**DATA FOR PROCESSING:**

== Segment start ==

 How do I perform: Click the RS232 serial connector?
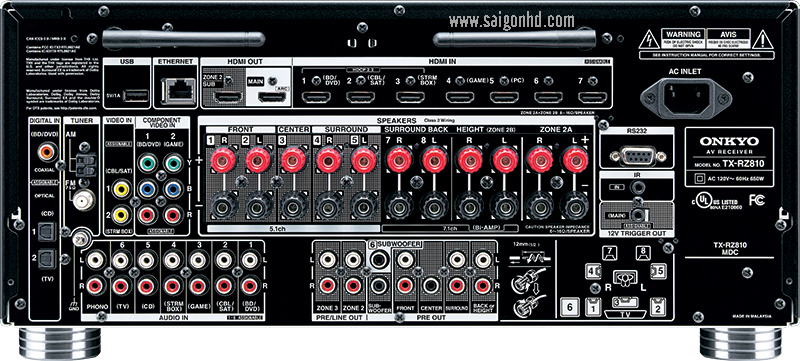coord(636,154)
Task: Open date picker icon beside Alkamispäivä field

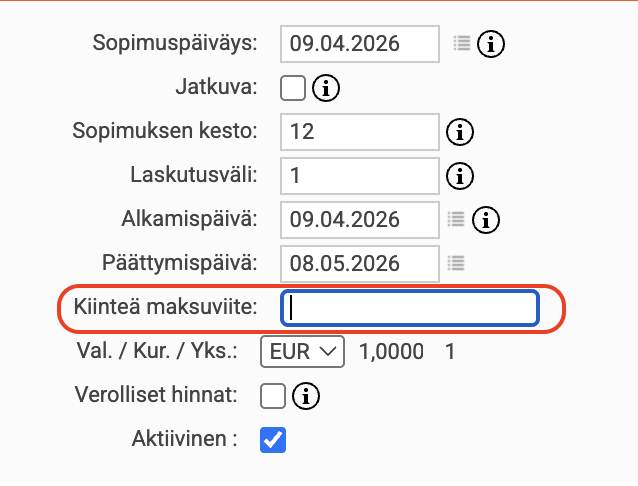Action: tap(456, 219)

== Segment end ==
== Segment start ==

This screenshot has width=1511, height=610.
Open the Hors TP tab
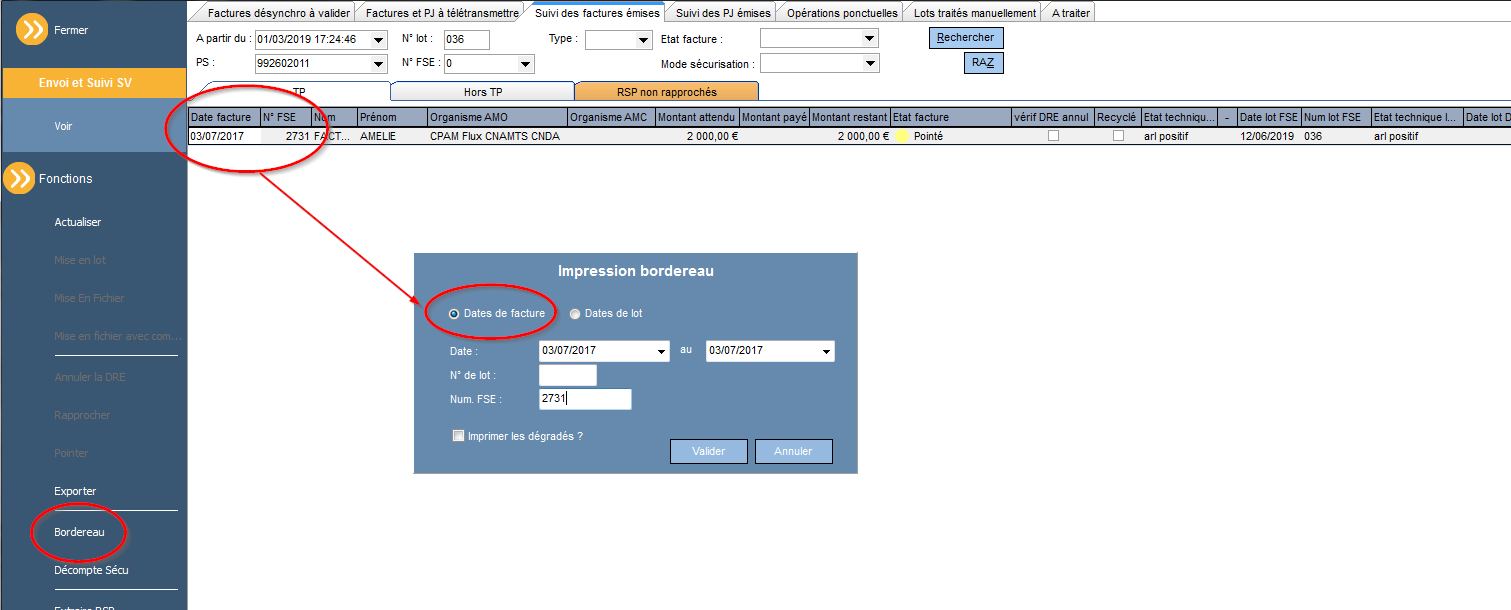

== Segment end ==

**WORK TASK:** When the line with "This screenshot has width=1511, height=610." is reached in the data above, start copying there, and copy each line exactly until the line with "Open the Hors TP tab" has been copied; copy nothing else.

**OUTPUT OF THE EXERCISE:**
This screenshot has width=1511, height=610.
Open the Hors TP tab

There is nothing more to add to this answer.